# [Given records]
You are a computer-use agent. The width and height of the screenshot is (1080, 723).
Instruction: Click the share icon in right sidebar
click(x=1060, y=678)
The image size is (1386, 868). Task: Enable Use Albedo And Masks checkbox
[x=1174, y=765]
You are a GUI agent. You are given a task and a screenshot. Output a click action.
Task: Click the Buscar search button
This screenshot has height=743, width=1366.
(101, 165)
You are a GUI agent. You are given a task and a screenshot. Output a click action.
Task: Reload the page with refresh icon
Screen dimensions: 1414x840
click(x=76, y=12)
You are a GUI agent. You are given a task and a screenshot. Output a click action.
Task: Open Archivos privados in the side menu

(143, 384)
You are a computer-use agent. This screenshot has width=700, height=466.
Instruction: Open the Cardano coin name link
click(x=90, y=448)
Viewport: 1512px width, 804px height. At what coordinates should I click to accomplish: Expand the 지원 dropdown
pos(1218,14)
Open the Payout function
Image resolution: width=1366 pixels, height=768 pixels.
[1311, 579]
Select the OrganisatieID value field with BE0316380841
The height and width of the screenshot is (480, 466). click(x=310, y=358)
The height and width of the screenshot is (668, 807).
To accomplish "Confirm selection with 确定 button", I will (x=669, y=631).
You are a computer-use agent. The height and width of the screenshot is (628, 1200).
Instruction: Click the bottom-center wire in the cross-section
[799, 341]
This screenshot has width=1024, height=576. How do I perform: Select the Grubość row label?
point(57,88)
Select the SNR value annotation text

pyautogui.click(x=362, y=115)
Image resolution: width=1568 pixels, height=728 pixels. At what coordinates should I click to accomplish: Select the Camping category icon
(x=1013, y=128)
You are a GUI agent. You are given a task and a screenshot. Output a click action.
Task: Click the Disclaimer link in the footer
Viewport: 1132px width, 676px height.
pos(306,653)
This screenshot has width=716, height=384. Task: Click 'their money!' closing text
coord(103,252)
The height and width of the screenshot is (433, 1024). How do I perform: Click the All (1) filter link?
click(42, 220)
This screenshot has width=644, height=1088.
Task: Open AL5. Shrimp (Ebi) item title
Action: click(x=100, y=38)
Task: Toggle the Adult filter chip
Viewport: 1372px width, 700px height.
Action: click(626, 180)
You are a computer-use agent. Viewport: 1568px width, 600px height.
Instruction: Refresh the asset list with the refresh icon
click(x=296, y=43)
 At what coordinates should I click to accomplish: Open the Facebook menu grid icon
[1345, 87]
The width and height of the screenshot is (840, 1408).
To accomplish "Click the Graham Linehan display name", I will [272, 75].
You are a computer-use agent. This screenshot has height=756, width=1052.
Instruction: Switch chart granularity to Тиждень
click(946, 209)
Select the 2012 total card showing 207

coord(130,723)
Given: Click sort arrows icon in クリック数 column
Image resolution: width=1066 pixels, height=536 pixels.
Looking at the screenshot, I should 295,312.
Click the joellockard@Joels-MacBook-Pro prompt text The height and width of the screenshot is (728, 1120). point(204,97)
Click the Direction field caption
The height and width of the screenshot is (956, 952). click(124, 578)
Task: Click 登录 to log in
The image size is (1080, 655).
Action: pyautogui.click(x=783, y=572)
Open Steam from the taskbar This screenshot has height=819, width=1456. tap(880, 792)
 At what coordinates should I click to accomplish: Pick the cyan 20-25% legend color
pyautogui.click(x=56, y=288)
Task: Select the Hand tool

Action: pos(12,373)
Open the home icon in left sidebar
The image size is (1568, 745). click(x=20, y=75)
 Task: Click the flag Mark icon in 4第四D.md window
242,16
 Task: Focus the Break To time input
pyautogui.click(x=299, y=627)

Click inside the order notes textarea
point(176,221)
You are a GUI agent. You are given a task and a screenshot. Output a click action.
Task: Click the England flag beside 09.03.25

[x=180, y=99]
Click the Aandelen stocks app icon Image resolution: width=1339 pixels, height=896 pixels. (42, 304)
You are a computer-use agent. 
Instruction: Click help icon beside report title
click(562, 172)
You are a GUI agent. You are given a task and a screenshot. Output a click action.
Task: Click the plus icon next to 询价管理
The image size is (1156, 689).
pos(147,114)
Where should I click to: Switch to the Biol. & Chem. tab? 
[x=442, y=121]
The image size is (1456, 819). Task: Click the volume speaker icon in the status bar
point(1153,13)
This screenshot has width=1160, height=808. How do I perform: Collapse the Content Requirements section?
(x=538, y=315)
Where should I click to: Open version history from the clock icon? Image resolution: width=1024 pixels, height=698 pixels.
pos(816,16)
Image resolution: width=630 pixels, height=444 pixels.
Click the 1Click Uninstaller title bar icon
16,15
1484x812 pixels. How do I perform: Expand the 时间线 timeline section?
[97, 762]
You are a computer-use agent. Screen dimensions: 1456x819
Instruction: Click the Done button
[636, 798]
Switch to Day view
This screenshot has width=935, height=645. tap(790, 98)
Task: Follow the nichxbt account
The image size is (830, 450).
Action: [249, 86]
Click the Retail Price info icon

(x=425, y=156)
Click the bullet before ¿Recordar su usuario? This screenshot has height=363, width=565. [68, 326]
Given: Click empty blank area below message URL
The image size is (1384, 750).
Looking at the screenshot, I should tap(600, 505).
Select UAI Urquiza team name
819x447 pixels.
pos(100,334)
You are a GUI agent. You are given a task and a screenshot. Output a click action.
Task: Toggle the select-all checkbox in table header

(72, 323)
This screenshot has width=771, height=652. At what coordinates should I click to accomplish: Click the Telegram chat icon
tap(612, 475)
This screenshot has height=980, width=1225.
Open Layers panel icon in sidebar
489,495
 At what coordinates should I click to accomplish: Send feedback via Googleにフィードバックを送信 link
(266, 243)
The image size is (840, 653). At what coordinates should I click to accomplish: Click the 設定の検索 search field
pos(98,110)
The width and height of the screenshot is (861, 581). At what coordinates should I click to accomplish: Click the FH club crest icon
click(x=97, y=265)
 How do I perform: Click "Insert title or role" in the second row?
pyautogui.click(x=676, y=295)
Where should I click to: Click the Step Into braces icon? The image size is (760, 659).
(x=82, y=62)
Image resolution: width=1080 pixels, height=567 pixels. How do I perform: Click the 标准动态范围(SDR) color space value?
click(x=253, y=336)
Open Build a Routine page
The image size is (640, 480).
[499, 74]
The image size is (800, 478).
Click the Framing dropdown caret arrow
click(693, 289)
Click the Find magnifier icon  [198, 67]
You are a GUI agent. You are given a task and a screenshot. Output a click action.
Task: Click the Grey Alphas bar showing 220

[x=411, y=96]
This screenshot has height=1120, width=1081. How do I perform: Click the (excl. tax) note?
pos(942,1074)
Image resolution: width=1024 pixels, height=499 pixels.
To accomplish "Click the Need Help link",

# [Exercise instructions]
Return every one of the entries above unchanged, line for line.

# [Solution to the exercise]
You are a computer-use agent. The width and height of the screenshot is (1080, 723).
Instruction: Click the share icon in right sidebar
click(x=1060, y=678)
The image size is (1386, 868). Task: Enable Use Albedo And Masks checkbox
[x=1174, y=765]
You are a GUI agent. You are given a task and a screenshot. Output a click action.
Task: Click the Buscar search button
This screenshot has height=743, width=1366.
(101, 165)
You are a GUI agent. You are given a task and a screenshot. Output a click action.
Task: Reload the page with refresh icon
Screen dimensions: 1414x840
click(x=76, y=12)
You are a GUI agent. You are given a task and a screenshot. Output a click action.
Task: Open Archivos privados in the side menu

(143, 384)
You are a computer-use agent. This screenshot has width=700, height=466.
Instruction: Open the Cardano coin name link
click(x=90, y=448)
Viewport: 1512px width, 804px height. At what coordinates should I click to accomplish: Expand the 지원 dropdown
pos(1218,14)
Open the Payout function
Image resolution: width=1366 pixels, height=768 pixels.
[1311, 579]
Select the OrganisatieID value field with BE0316380841
The height and width of the screenshot is (480, 466). click(x=310, y=358)
The height and width of the screenshot is (668, 807).
To accomplish "Confirm selection with 确定 button", I will (x=669, y=631).
You are a computer-use agent. The height and width of the screenshot is (628, 1200).
Instruction: Click the bottom-center wire in the cross-section
[799, 341]
This screenshot has width=1024, height=576. How do I perform: Select the Grubość row label?
point(57,88)
Select the SNR value annotation text

pyautogui.click(x=362, y=115)
Image resolution: width=1568 pixels, height=728 pixels. At what coordinates should I click to accomplish: Select the Camping category icon
(x=1013, y=128)
You are a GUI agent. You are given a task and a screenshot. Output a click action.
Task: Click the Disclaimer link in the footer
Viewport: 1132px width, 676px height.
pos(306,653)
This screenshot has width=716, height=384. Task: Click 'their money!' closing text
coord(103,252)
The height and width of the screenshot is (433, 1024). How do I perform: Click the All (1) filter link?
click(42, 220)
This screenshot has width=644, height=1088.
Task: Open AL5. Shrimp (Ebi) item title
Action: click(x=100, y=38)
Task: Toggle the Adult filter chip
Viewport: 1372px width, 700px height.
Action: click(626, 180)
You are a computer-use agent. Viewport: 1568px width, 600px height.
Instruction: Refresh the asset list with the refresh icon
click(x=296, y=43)
 At what coordinates should I click to accomplish: Open the Facebook menu grid icon
[1345, 87]
The width and height of the screenshot is (840, 1408).
To accomplish "Click the Graham Linehan display name", I will [272, 75].
You are a computer-use agent. This screenshot has height=756, width=1052.
Instruction: Switch chart granularity to Тиждень
click(946, 209)
Select the 2012 total card showing 207

coord(130,723)
Given: Click sort arrows icon in クリック数 column
Image resolution: width=1066 pixels, height=536 pixels.
Looking at the screenshot, I should 295,312.
Click the joellockard@Joels-MacBook-Pro prompt text The height and width of the screenshot is (728, 1120). point(204,97)
Click the Direction field caption
The height and width of the screenshot is (956, 952). click(124, 578)
Task: Click 登录 to log in
The image size is (1080, 655).
Action: pyautogui.click(x=783, y=572)
Open Steam from the taskbar This screenshot has height=819, width=1456. tap(880, 792)
 At what coordinates should I click to accomplish: Pick the cyan 20-25% legend color
pyautogui.click(x=56, y=288)
Task: Select the Hand tool

Action: pos(12,373)
Open the home icon in left sidebar
The image size is (1568, 745). click(x=20, y=75)
 Task: Click the flag Mark icon in 4第四D.md window
242,16
 Task: Focus the Break To time input
pyautogui.click(x=299, y=627)

Click inside the order notes textarea
point(176,221)
You are a GUI agent. You are given a task and a screenshot. Output a click action.
Task: Click the England flag beside 09.03.25

[x=180, y=99]
Click the Aandelen stocks app icon Image resolution: width=1339 pixels, height=896 pixels. (42, 304)
You are a computer-use agent. 
Instruction: Click help icon beside report title
click(562, 172)
You are a GUI agent. You are given a task and a screenshot. Output a click action.
Task: Click the plus icon next to 询价管理
The image size is (1156, 689).
pos(147,114)
Where should I click to: Switch to the Biol. & Chem. tab? 
[x=442, y=121]
The image size is (1456, 819). Task: Click the volume speaker icon in the status bar
point(1153,13)
This screenshot has width=1160, height=808. How do I perform: Collapse the Content Requirements section?
(x=538, y=315)
Where should I click to: Open version history from the clock icon? Image resolution: width=1024 pixels, height=698 pixels.
pos(816,16)
Image resolution: width=630 pixels, height=444 pixels.
Click the 1Click Uninstaller title bar icon
16,15
1484x812 pixels. How do I perform: Expand the 时间线 timeline section?
[97, 762]
You are a computer-use agent. Screen dimensions: 1456x819
Instruction: Click the Done button
[636, 798]
Switch to Day view
This screenshot has width=935, height=645. tap(790, 98)
Task: Follow the nichxbt account
The image size is (830, 450).
Action: [249, 86]
Click the Retail Price info icon

(x=425, y=156)
Click the bullet before ¿Recordar su usuario? This screenshot has height=363, width=565. [68, 326]
Given: Click empty blank area below message URL
The image size is (1384, 750).
Looking at the screenshot, I should tap(600, 505).
Select UAI Urquiza team name
819x447 pixels.
pos(100,334)
You are a GUI agent. You are given a task and a screenshot. Output a click action.
Task: Toggle the select-all checkbox in table header

(72, 323)
This screenshot has width=771, height=652. At what coordinates should I click to accomplish: Click the Telegram chat icon
tap(612, 475)
This screenshot has height=980, width=1225.
Open Layers panel icon in sidebar
489,495
 At what coordinates should I click to accomplish: Send feedback via Googleにフィードバックを送信 link
(266, 243)
The image size is (840, 653). At what coordinates should I click to accomplish: Click the 設定の検索 search field
pos(98,110)
The width and height of the screenshot is (861, 581). At what coordinates should I click to accomplish: Click the FH club crest icon
click(x=97, y=265)
 How do I perform: Click "Insert title or role" in the second row?
pyautogui.click(x=676, y=295)
Where should I click to: Click the Step Into braces icon? The image size is (760, 659).
(x=82, y=62)
Image resolution: width=1080 pixels, height=567 pixels. How do I perform: Click the 标准动态范围(SDR) color space value?
click(x=253, y=336)
Open Build a Routine page
The image size is (640, 480).
[499, 74]
The image size is (800, 478).
Click the Framing dropdown caret arrow
click(693, 289)
Click the Find magnifier icon  [198, 67]
You are a GUI agent. You are given a task and a screenshot. Output a click action.
Task: Click the Grey Alphas bar showing 220

[x=411, y=96]
This screenshot has height=1120, width=1081. How do I perform: Click the (excl. tax) note?
pos(942,1074)
Image resolution: width=1024 pixels, height=499 pixels.
To accomplish "Click the Need Help link",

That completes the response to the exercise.